DNA is precipitated by first ensuring that the correct concentration of positive ions is present in solution (too much will result in a lot of salt co-precipitating with DNA, too little will result in incomplete DNA recovery) and then adding two to three volumes of at least 95% ethanol. Many protocols advise storing DNA at low temperature at this point, but there are also observations that it may not improve DNA recovery, and may even lower precipitation efficiency while using over-night incubation time. Therefore, good efficiency can be achieved at room temperature, but when possible degradation is taken into account, it is probably better to incubate DNA on wet ice. Optimal incubation time depends on the length and concentration of DNA. Smaller fragments and lower concentrations will require longer times to achieve acceptable recovery. For very small lengths and low concentrations over-night incubation is recommended.
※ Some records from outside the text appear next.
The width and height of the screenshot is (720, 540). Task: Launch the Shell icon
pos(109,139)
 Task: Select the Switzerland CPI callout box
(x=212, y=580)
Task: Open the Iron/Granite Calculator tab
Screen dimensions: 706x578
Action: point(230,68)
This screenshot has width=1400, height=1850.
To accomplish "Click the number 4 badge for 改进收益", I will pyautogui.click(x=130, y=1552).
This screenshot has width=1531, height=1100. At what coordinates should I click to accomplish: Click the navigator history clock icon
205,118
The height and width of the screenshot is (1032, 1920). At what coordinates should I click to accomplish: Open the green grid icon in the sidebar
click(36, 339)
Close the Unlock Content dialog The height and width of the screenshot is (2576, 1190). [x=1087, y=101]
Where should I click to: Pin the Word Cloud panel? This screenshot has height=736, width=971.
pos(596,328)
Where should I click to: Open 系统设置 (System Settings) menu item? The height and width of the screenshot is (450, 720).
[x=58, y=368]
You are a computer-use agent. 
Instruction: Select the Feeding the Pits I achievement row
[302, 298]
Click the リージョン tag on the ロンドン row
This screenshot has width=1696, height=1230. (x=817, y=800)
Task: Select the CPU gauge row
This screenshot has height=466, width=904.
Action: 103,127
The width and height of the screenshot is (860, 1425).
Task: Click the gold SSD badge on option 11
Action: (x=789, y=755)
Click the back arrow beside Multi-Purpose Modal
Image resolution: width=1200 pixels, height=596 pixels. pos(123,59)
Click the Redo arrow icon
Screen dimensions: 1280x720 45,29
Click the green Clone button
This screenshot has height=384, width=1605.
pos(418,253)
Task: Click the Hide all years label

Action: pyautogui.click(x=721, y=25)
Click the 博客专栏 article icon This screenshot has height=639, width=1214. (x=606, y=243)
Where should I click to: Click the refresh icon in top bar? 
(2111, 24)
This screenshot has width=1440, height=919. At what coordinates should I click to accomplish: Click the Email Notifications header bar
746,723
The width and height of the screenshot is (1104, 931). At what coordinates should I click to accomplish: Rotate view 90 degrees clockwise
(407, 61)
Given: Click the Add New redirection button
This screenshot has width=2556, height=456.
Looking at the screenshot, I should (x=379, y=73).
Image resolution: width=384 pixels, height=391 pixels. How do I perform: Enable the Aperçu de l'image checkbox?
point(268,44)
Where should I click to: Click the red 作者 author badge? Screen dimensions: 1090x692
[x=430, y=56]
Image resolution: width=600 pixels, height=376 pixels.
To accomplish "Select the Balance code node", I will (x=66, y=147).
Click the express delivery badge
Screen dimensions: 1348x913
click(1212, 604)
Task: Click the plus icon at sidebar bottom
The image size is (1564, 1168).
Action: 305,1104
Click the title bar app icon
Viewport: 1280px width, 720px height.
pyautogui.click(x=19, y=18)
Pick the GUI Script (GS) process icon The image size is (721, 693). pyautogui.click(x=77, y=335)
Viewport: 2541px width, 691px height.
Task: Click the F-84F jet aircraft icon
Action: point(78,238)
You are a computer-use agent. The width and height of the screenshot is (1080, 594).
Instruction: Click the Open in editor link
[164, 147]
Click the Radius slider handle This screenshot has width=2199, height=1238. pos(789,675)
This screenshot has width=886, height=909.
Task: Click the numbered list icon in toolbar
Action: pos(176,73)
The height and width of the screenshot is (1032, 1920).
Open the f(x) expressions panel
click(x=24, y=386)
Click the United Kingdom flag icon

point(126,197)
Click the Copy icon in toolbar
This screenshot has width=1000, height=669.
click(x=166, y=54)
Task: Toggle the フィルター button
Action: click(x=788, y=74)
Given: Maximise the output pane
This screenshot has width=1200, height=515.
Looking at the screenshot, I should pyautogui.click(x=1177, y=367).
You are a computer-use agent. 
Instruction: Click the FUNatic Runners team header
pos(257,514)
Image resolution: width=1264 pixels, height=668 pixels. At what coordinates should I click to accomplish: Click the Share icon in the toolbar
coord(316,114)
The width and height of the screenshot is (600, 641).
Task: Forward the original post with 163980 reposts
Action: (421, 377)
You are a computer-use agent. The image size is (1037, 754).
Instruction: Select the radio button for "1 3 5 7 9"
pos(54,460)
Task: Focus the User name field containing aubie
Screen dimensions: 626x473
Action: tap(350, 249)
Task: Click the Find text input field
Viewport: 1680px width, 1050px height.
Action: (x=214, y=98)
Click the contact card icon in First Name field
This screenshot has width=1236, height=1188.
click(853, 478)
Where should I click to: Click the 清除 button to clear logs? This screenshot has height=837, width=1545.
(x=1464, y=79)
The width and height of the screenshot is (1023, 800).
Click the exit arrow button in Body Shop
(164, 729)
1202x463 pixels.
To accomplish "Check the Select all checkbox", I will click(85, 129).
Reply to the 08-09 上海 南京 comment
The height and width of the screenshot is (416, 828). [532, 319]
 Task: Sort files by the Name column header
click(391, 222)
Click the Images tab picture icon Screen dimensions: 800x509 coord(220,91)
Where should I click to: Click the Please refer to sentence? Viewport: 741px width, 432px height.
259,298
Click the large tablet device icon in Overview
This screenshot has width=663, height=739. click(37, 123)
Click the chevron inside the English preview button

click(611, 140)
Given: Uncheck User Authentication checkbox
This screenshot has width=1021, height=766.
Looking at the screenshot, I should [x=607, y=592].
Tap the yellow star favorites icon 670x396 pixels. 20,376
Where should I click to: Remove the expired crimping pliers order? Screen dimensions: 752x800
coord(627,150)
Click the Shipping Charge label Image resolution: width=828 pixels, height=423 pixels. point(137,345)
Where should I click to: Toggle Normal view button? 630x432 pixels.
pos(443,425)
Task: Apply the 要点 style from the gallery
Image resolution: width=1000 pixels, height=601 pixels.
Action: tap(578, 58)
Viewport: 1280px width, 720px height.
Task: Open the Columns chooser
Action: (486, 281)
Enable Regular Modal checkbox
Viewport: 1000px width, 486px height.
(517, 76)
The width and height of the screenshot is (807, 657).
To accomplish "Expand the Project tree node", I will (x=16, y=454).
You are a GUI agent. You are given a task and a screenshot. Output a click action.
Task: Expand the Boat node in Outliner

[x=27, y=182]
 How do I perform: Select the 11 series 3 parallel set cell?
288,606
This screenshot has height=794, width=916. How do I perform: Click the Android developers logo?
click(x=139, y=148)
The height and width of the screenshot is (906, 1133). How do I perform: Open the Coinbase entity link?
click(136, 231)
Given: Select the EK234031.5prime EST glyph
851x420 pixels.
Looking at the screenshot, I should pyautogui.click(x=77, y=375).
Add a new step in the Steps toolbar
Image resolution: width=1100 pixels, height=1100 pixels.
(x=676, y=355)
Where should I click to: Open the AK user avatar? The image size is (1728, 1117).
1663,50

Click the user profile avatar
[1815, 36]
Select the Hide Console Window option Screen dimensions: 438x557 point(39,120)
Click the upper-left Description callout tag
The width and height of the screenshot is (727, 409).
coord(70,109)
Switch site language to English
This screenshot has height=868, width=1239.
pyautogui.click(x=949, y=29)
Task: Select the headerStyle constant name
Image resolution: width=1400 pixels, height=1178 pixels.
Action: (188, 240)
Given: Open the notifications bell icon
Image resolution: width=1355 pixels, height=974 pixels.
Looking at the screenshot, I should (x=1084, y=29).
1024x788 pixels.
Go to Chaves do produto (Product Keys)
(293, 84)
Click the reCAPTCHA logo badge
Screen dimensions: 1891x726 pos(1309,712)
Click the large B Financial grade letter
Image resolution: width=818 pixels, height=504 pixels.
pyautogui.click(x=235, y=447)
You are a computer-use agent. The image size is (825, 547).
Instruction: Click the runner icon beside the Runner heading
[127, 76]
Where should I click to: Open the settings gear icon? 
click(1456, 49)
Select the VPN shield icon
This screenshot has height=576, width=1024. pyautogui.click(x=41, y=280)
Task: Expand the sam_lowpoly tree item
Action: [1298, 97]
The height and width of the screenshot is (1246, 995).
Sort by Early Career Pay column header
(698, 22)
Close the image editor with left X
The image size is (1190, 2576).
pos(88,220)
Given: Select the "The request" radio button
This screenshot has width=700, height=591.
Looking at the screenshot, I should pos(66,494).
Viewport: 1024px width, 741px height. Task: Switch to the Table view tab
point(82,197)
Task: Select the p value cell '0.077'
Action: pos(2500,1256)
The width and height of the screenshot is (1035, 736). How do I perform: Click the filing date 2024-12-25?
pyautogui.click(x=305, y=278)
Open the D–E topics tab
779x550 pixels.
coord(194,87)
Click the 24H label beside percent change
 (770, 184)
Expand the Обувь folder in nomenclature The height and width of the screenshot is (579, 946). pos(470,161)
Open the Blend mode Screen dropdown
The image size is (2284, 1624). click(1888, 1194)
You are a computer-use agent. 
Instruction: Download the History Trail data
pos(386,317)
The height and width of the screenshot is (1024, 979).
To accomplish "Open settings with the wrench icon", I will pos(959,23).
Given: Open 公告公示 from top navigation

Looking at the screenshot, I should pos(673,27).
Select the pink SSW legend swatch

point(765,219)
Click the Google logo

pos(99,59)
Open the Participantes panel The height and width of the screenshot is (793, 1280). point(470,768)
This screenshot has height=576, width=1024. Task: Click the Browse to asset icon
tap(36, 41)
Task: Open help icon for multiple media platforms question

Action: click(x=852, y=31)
During incubation DNA and some salts will precipitate from solution, in the next step this precipitate is collected by centrifugation in a microcentrifuge tube at high speeds (~12,000g). Time and speed of centrifugation has the biggest effect on DNA recovery rates. Again smaller fragments and higher dilutions require longer and faster centrifugation. Centrifugation can be done either at room temperature or in 4 °C or 0 °C.
During centrifugation precipitated DNA has to move through ethanol solution to the bottom of the tube, lower temperatures increase viscosity of the solution and larger volumes make the distance longer, so both those factors lower efficiency of this process requiring longer centrifugation for the same effect.
After centrifugation the supernatant solution is removed, leaving a pellet of crude DNA. Whether the pellet is visible depends on the amount of DNA and on its purity (dirtier pellets are easier to see) or the use of co-precipitants. Use of carriers like tRNA, glycogen or linear polyacrylamide can greatly improve recovery as they make it easier to visually see the pellet of DNA.

In the next step, 70% ethanol is added to the pellet, and it is gently mixed to break the pellet loose and wash it. This removes some of the salts present in the leftover supernatant and bound to DNA pellet making the final DNA cleaner. This suspension is centrifuged again to once again pellet DNA and the supernatant solution is removed. This step is repeated once.

Finally, the pellet is air-dried and the DNA is resuspended in water or other desired buffer. It is important not to over-dry the pellet as it may lead to denaturation of DNA and make it harder to resuspend.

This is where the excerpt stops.